The contraction and expansion of the inverted repeat or single copy (IR/SC) junctions. We compared the junctions among the large single copy (LSC), short single copy (SSC), and inverted repeats (IR) regions in the chloroplast genomes of Actinidia species. JLB (IRb/LSC), JSB (IRb/SSC), JSA (SSC/IRa) and JLA (IRa/LSC) denote the junction sites between each corresponding region in the genome.
Selective pressure and codon usage bias analysis
To analyze the molecular evolution, the selection pressure of protein-coding genes from Actinidia species was assessed based on the Ka/Ks values (Fig. 3). The Actinidia cp genomes showed the diversity of the Ka/Ks values in the range of 0.00 to 2.35 (Table S1). The Ka/Ks values of most genes are less than 1, suggesting the purifying selection. The ccsA, ycf1, rps18, rps4, rps2, rps19, ycf3, atpF, matK, rbcL, ndhI, rpoA, rpoC2, rpl20, ycf2, accD, rps3 genes were clustered together because of Ka/Ks values greater than 0.50 in most Actinidia species. The greatest Ka/Ks value, 2.35, was found in the accD gene of A. styracifolia and A. indochinensis. Notably, the Ka/Ks values of the rpl20, ycf2, accD, and rps3 genes were greater than 1 in most Actinidia species, showing positive selection.
The selective pressure analysis of Actinidia species. Outside of the circle are protein-coding genes of Actinidia species. The values in the grid indicate Ka/Ks values. The color closer to darker green represents the higher Ka/Ks ratio.

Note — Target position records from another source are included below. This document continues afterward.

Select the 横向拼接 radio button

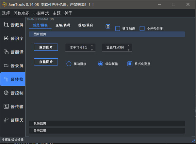tap(69, 64)
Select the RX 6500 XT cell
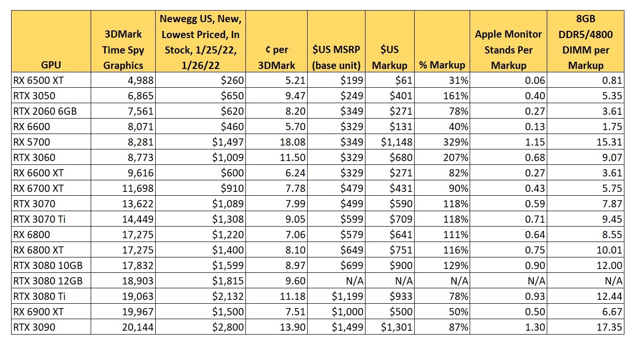Image resolution: width=636 pixels, height=350 pixels. pyautogui.click(x=51, y=81)
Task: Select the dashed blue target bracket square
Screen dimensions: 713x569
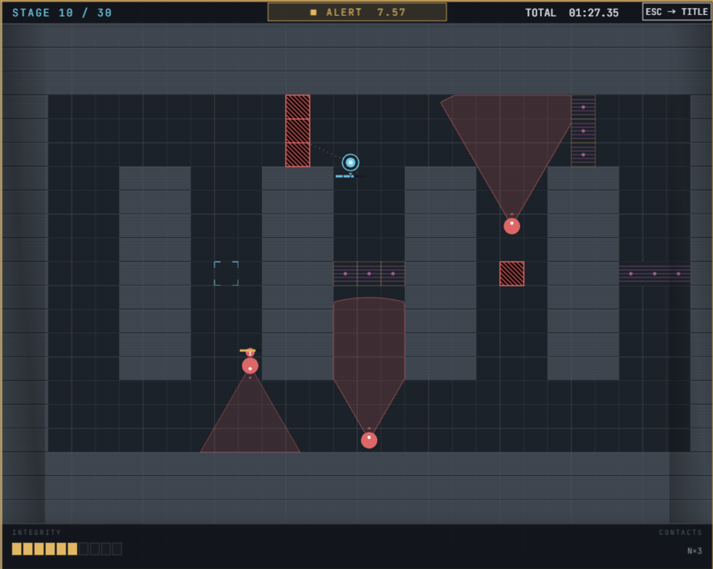Action: [226, 273]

The cp genomes of different Actinidia species showed similar codon preferences (Fig. 4). The 64 codons were divided into two groups based on their RSCU values. The 27 codons with RSCU values larger than 1.00 fell into one group, and the remaining codons fell into another. There were two codons (UUG and AGA) with RSCU values above 1.85 (Table S2). RSCU values of codons ending in U or A tended to be above 1.00, while those of codons ending in G or C typically were below 1.00. Notably, the codon usage preferences of A. chinensis (2x) and A. chinensis (4x), as well as A. deliciosa (4x) and A. deliciosa (6x), exhibited a high degree of similarity.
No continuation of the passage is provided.